Sejauh ini, upaya pembuat film untuk membuat film dengan frame rate yang tinggi belum mengarah pada permintaan untuk kelanjutan kegiatan ini. Tapi itu bisa berubah: Ang Lee akan melakukan upaya lain dengan film berikutnya, Gemini Man, dan James Cameron - seorang pria yang telah membuktikan dirinya berulang-ulang bahwa ia mampu menanamkan teknologi baru ke massa - dikatakan menembak sekuel Avatar dengan frame rate tinggi.

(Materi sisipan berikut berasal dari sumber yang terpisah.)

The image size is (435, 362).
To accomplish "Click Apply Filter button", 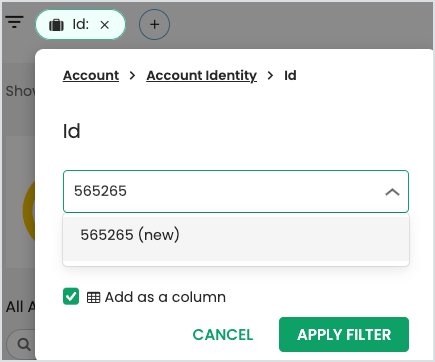I will (344, 335).
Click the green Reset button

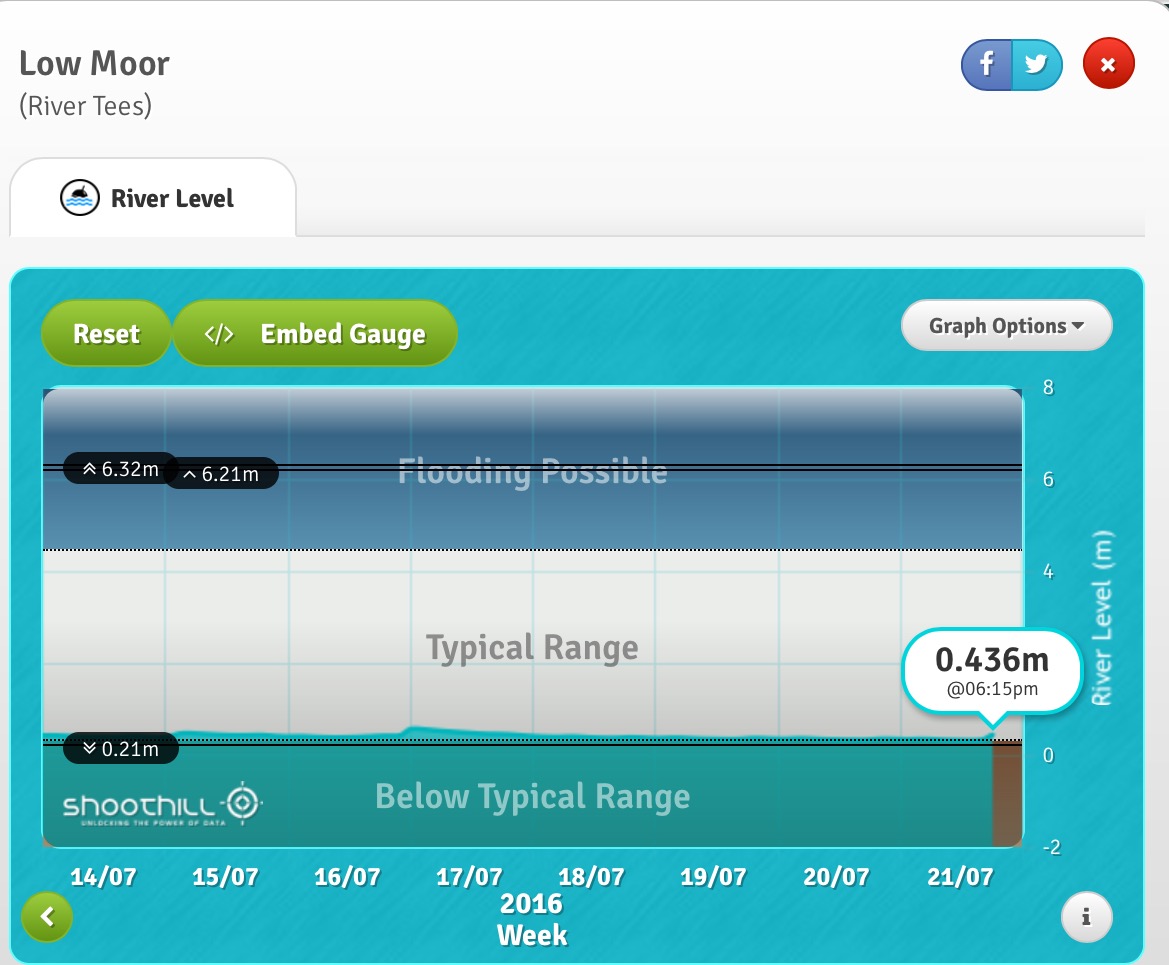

Para pendukung dan kritikus yang menghaluskan gerakan setuju pada satu hal: jika orang menonton film cukup lama dengan smoothing, mereka mungkin tidak ingin kembali. Seperti yang dikatakan Stessen: "Kami menonton Natural Motion setiap hari dan tidak lagi ingin kembali ke film dengan kecepatan 24 frame per detik - itu menjadi tak tertahankan!"

Debat ini dapat dianggap sebagai contoh lain tentang bagaimana pembuat film menolak inovasi teknologi - seperti beralih ke pemotretan dan distribusi digital, seperti pertumbuhan menonton seluler. Semua orang sudah enggan menerima bahwa banyak orang akan menonton film mereka di smartphone kecil, dalam jeda singkat antara unduhan mesin cuci piring, atau di antara set di gym. Tetapi banyak direktur masih berjuang dengan anti-aliasing. Mungkin mereka khawatir jika mereka menyerah pada posisi ini, maka seni sinema akan hilang.